(DATA PROVIDED)

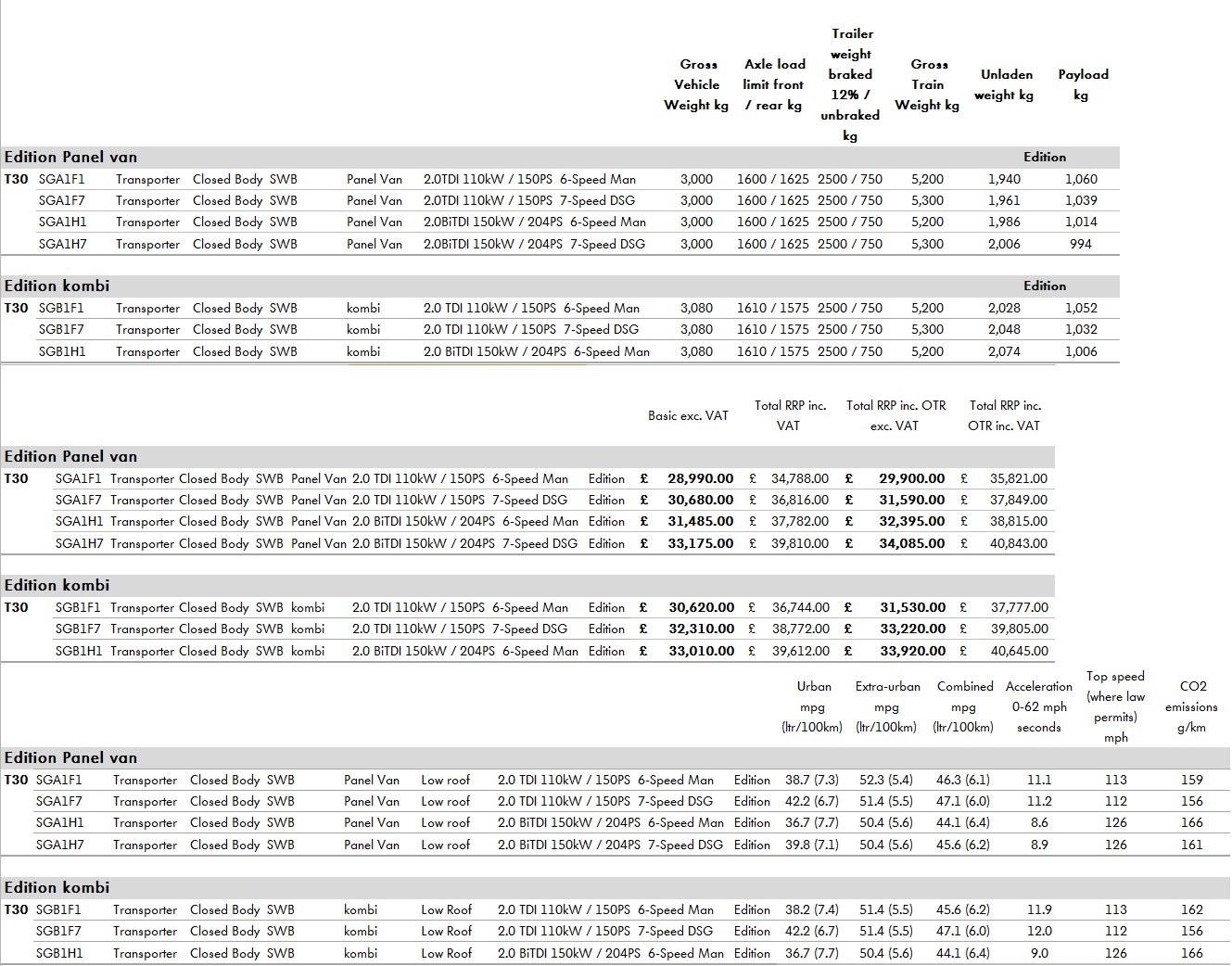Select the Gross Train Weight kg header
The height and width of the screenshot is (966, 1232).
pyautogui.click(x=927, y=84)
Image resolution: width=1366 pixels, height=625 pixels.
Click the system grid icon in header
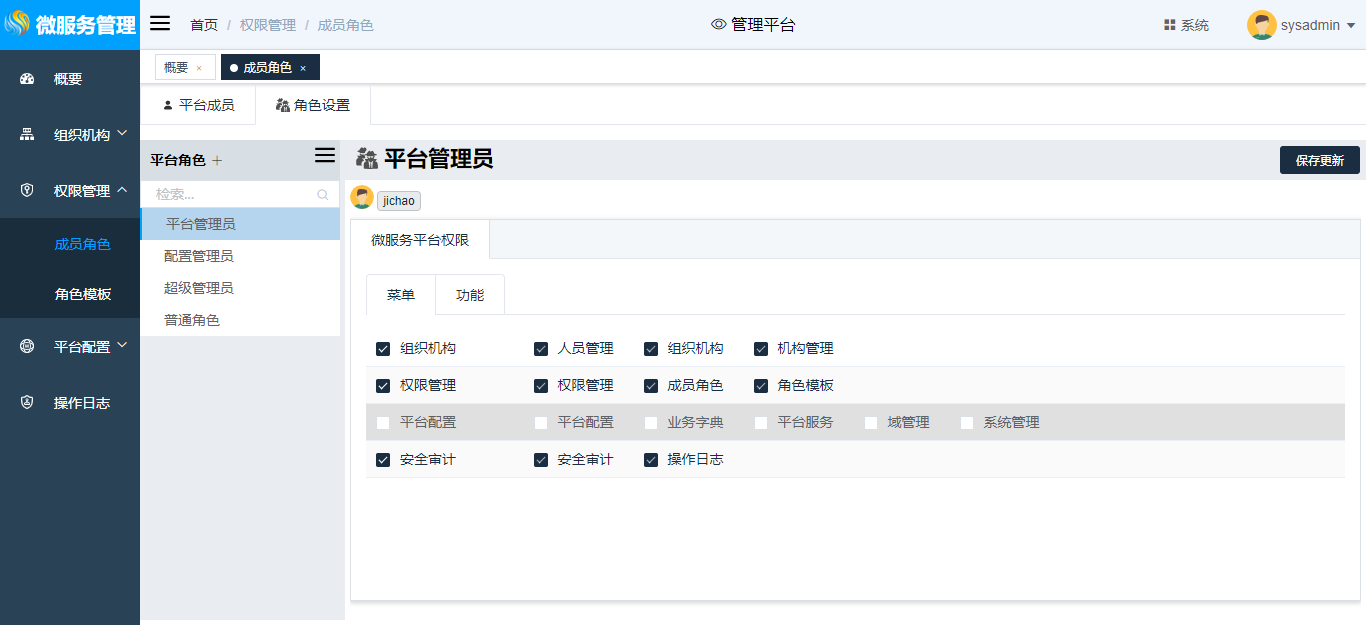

(End DATA PROVIDED)

*TASK GOAL:* Nothing but the lines from the line containing "Image resolution: width=1366" to the end of the records above should be repeated, exactly and with every picture omitted.

*TASK RESPONSE:*
Image resolution: width=1366 pixels, height=625 pixels.
Click the system grid icon in header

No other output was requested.